_WHAT IS BEING ASKED_. Since pictures are not part of the copy, please output only the lines from the one with "The image size" through the end of the data below, exactly as written.

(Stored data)
━━━━

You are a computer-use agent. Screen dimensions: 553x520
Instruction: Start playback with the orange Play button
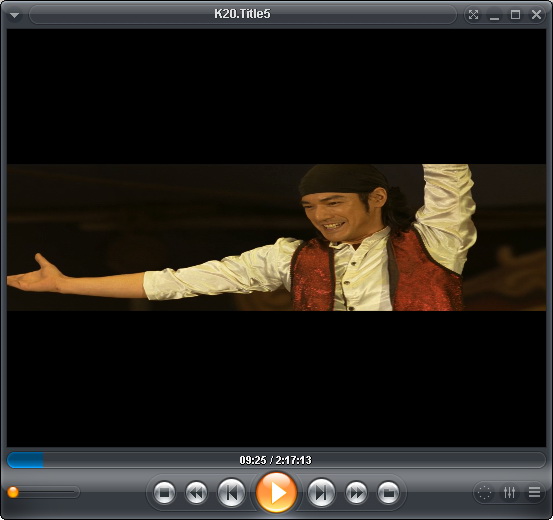coord(276,492)
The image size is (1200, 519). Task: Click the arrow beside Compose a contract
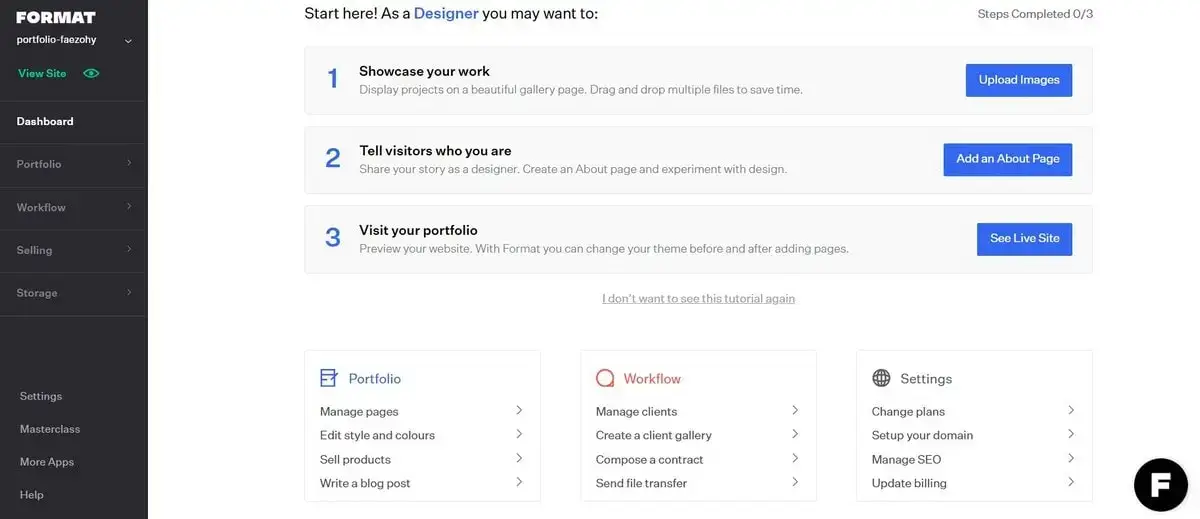pos(795,458)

━━━━

_ANSWER FOR THIS EXERCISE_.
The image size is (1200, 519). Task: Click the arrow beside Compose a contract
pos(795,458)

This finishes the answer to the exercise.